Affordable multiscale free energy simulations: A novel method that efficiently connects low level sampling to QM/MM via Non-Boltzmann Bennett reweighting
Herein, we describe how a novel Non-Boltzmann Bennett reweighting scheme can be combined with the indirect QM/MM FES approach to avoid expensive QM simulations. Details of this new approach (i.e., QM-NBB) are presented with particular emphasis on connecting MM and QM levels of theory. QM-NBB is then applied to a number of test cases in explicit and implicit solvent with both absolute and relative solvation free energy differences computed. Further, QM-NBB is compared critically to the standard FEP based indirect scheme and some best practices are suggested for improving methods that seek to connect MM to QM (or QM/MM) levels of theory in FES.
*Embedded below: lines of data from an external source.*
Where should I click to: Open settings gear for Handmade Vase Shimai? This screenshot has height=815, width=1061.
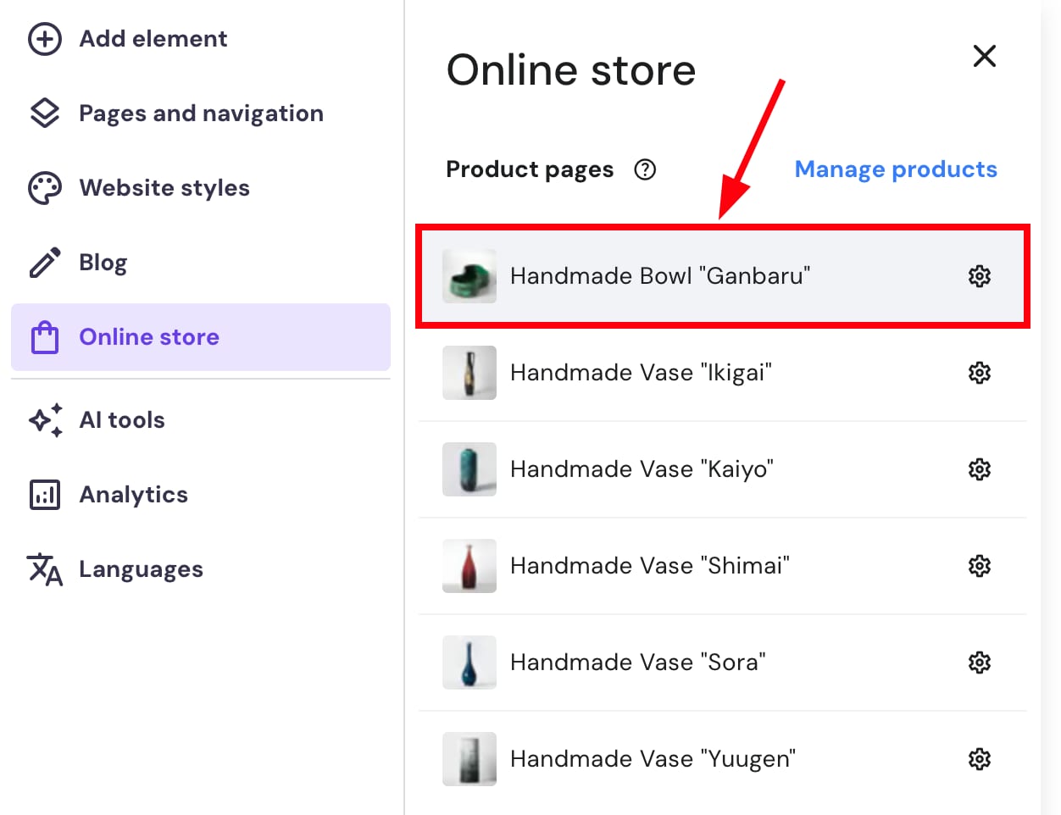[x=979, y=565]
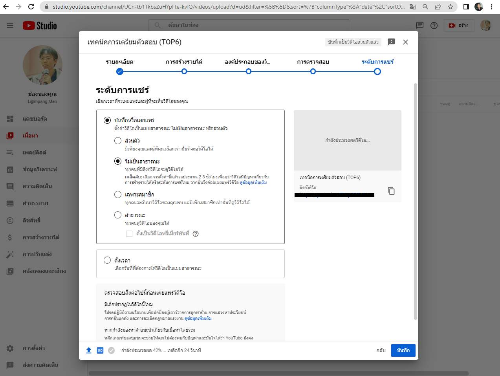Click the browser reload icon
Viewport: 500px width, 376px height.
[x=31, y=7]
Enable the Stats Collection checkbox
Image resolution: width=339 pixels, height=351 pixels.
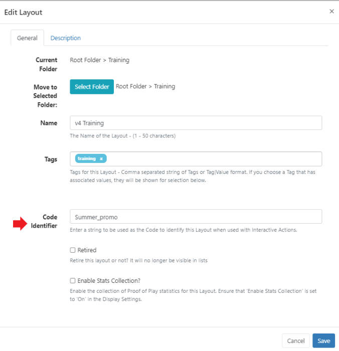(73, 281)
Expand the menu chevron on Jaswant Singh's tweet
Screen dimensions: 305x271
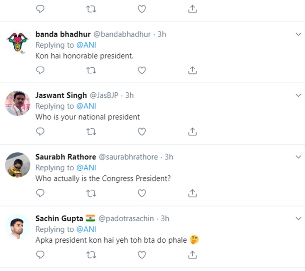click(298, 96)
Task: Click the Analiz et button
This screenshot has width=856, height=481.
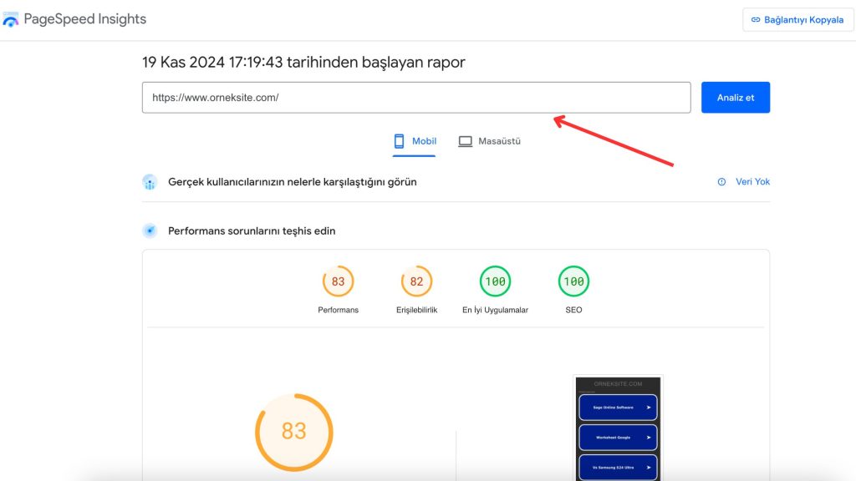Action: pyautogui.click(x=735, y=98)
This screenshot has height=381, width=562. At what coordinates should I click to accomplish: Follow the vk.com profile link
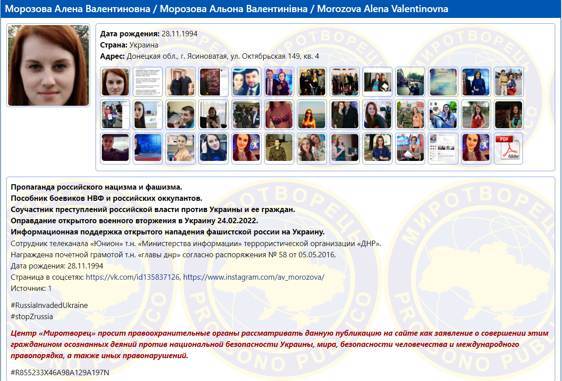tap(133, 277)
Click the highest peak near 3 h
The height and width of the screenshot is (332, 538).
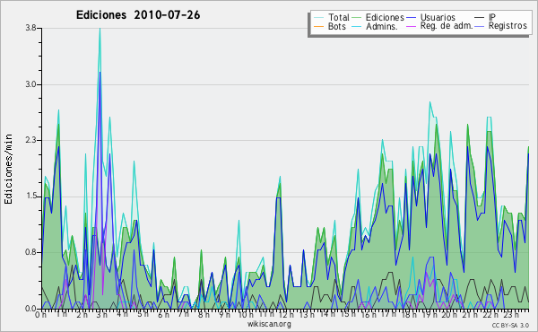(x=100, y=29)
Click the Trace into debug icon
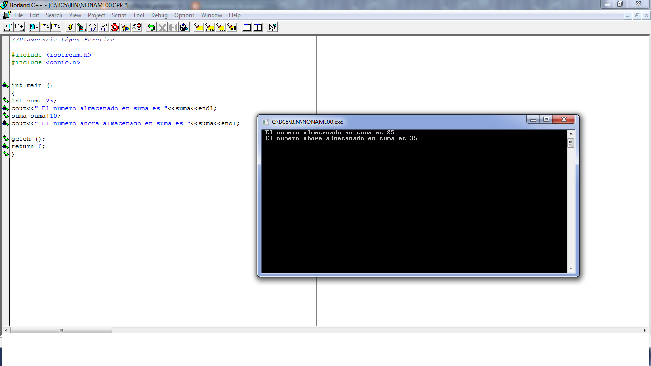This screenshot has height=366, width=651. tap(103, 27)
Targeting membrane interfaces for computer-aided drug design and drug delivery applications
Biological membranes are crucial to the life of the cell as they perform essential functions. They enclose the cell, define its boundaries and compartmentalize it. By being selectively permeable, they regulate the passage of substances into and out of cells, while at the same time they are involved in signal transduction. In this poster, several aspects of the structure and dynamics of biomembranes as well as methodologies for targeting specific membrane interfaces for developing novel drug candidates and drug delivery systems, will be presented.
Signal transduction is largely controlled by proteins embedded in or associated with membranes, which in turn are also regulated by signaling entities integral to the cell membrane such as lipid rafts. To shed light on the mechanism of the promotion of lipid rafts in eukaryotic plasma membranes and their dependence on the sterol component, we have investigated the effects of specific sterols (cholesterol, ergosterol, lanosterol) on the physical properties of membranes using Molecular Dynamics (MD) simulations. The cell membrane is often the first barrier that drugs encounter before reaching their pharmacological target. Therefore, we investigated drug-membrane interactions with MD simulations and NMR spectroscopy focusing on the modifications of membrane biophysical properties induced by drugs, which is a crucial aspect for the future design of novel drugs targeting membrane proteins. As membrane proteins and in particular ion channels may be challenging to target with small molecule inhibitors, we established a protocol that utilizes free energy perturbation (FEP)/MD calculations of relative binding free energies and desolvation free energy penalties to leave the aqueous phase and bind to a membrane protein. Finally, we discuss targeting the membrane-protein Interface with small molecule inhibitors using a variety of computational and experimental methodologies and strategies for efficiently monitoring the translocation of drug delivery systems across biological membranes.